Starting at the line that holds "Image resolution: width=1606", transcribe every line to the end of the data exactly; include no other lines.

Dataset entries
_ _ _ _ _
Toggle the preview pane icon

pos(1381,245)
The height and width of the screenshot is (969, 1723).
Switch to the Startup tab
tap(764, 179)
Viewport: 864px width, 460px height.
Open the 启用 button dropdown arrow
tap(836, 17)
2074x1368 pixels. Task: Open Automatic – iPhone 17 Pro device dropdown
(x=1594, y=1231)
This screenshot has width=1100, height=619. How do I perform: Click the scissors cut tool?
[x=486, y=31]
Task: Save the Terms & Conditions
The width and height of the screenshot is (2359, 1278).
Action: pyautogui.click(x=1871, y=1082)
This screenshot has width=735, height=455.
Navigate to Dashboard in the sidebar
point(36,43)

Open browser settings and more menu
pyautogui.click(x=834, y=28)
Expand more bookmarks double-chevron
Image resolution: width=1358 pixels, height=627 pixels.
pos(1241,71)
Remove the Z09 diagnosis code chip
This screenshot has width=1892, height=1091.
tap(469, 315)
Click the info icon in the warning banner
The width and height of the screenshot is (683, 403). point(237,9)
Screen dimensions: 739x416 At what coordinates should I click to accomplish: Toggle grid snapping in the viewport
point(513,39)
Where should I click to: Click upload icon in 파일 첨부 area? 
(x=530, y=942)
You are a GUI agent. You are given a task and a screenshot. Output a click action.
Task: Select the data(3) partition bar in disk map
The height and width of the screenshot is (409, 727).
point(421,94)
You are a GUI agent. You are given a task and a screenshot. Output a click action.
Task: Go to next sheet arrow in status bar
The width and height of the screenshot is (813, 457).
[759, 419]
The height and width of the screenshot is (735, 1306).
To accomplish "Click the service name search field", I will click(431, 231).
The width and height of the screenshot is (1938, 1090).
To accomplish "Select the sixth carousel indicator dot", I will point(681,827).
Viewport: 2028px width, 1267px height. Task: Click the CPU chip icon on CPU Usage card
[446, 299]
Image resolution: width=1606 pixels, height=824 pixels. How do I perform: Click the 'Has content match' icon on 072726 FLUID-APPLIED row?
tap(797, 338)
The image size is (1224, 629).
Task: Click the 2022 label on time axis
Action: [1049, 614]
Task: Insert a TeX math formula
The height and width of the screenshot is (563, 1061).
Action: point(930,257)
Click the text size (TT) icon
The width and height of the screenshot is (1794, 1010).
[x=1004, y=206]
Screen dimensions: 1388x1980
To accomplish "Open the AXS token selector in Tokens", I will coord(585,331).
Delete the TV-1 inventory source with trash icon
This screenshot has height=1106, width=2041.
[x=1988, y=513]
_ _ _ _ _
▶ **Result**
Image resolution: width=1606 pixels, height=824 pixels. How do I perform: Click the 'Has content match' icon on 072726 FLUID-APPLIED row?
tap(797, 338)
The image size is (1224, 629).
Task: Click the 2022 label on time axis
Action: [1049, 614]
Task: Insert a TeX math formula
The height and width of the screenshot is (563, 1061).
Action: point(930,257)
Click the text size (TT) icon
The width and height of the screenshot is (1794, 1010).
[x=1004, y=206]
Screen dimensions: 1388x1980
To accomplish "Open the AXS token selector in Tokens", I will coord(585,331).
Delete the TV-1 inventory source with trash icon
This screenshot has height=1106, width=2041.
[x=1988, y=513]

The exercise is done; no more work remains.